It is far too easy to assign a large portion of the blame for the Raiders’ 1-4 start on the horrendous play of JaMarcus Russell. Through 5 games, Russell’s numbers are as terrible as you’ll ever see in the National Football League. With a completion percentage (42.1%) well below his QB rating (47.1), it is more than fair to criticize the young signal caller for failing to take the necessary steps in becoming the face of the franchise.
However, when you’re offense hasn’t gained more than 200-yards in a game since September. There is more than enough blame to go around.
At the conclusion of ’08, JaMarcus Russell was looking like he was on his way to becoming the player Al Davis envisioned when he selected the former LSU Tiger number one overall. Russell played three masterful games to conclude the 2008 season, completing 63% of his passes, throwing 6 TDs to just 2 INTs and most importantly leading the Raiders to consecutive victories.
What has changed since last season? Paul Hackett. That is the glaring difference between then and now.
Russell’s work ethic might not be legendary, but he was certainly doing something right last year.
Has JaMarcus mysteriously forgotten everything he’s ever learned in the game of football?
Could it be that Russell has an evil twin who has taken his place, wearing #2 on Sundays?
Is JaMarcus intentionally trying to throw games in hopes of being benched so he won’t have to take hits from 300-pound lineman any longer?
Or, is Paul Hackett simply doing what he does best – ruining good talent.
When looking at Hackett’s resume, it becomes clear that there is a consistent pattern of underachievement.
As a head coach, Hackett was never going to be confused with John Madden. In his three years as the big man on campus at the University of Pittsburgh, Hackett led the Panthers to a woeful record of 13-20-1. In 1998, Hackett took the reigns from his mentor, John Robinson, at USC. In each of his three years, the Trojans’ win totals decreased, finally bottoming out as Hackett led USC to a place the storied program had never been before – dead last in the Pacific 10 Conference.
Hackett was replaced by Pete Carroll and the rest is modern college football history. Carroll quickly returned the Trojans to their glory days and Hackett was back to the NFL.

PROVIDED MATERIAL
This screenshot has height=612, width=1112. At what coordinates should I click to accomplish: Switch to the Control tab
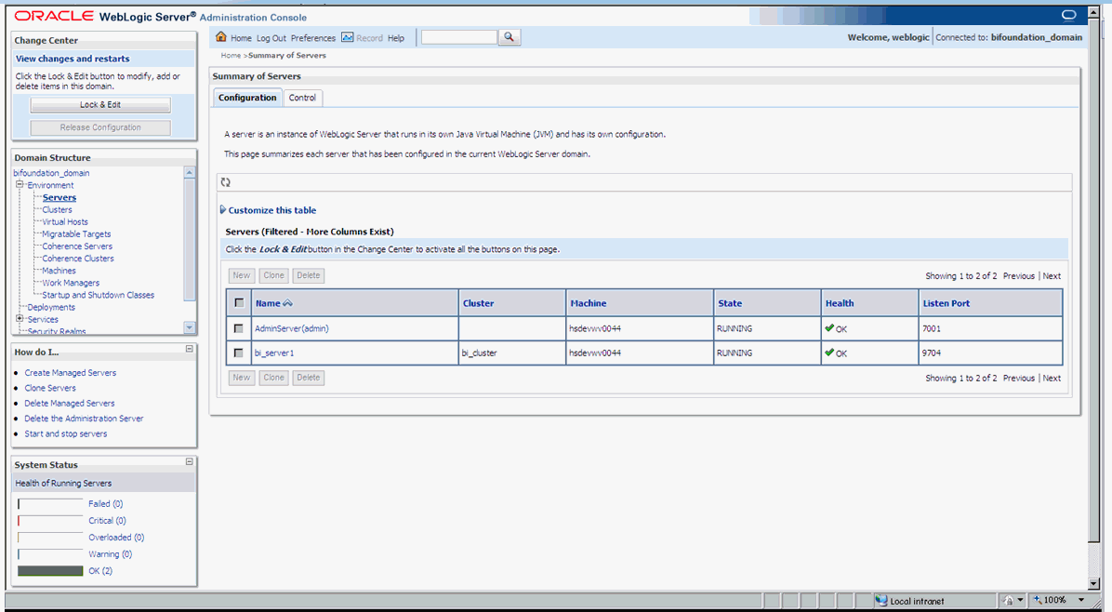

---

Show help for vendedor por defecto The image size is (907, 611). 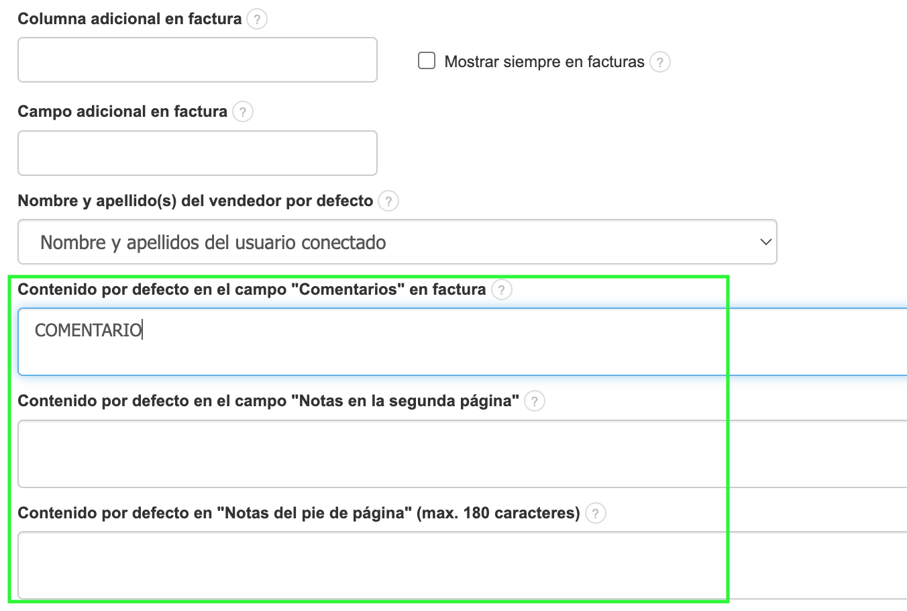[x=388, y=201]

EXERCISE PROMPT
Transcribe everything in the piece on JaMarcus Russell and Paul Hackett, from "Has JaMarcus mysteriously" down to "lineman any longer?".

IN RESPONSE
Has JaMarcus mysteriously forgotten everything he’s ever learned in the game of football?
Could it be that Russell has an evil twin who has taken his place, wearing #2 on Sundays?
Is JaMarcus intentionally trying to throw games in hopes of being benched so he won’t have to take hits from 300-pound lineman any longer?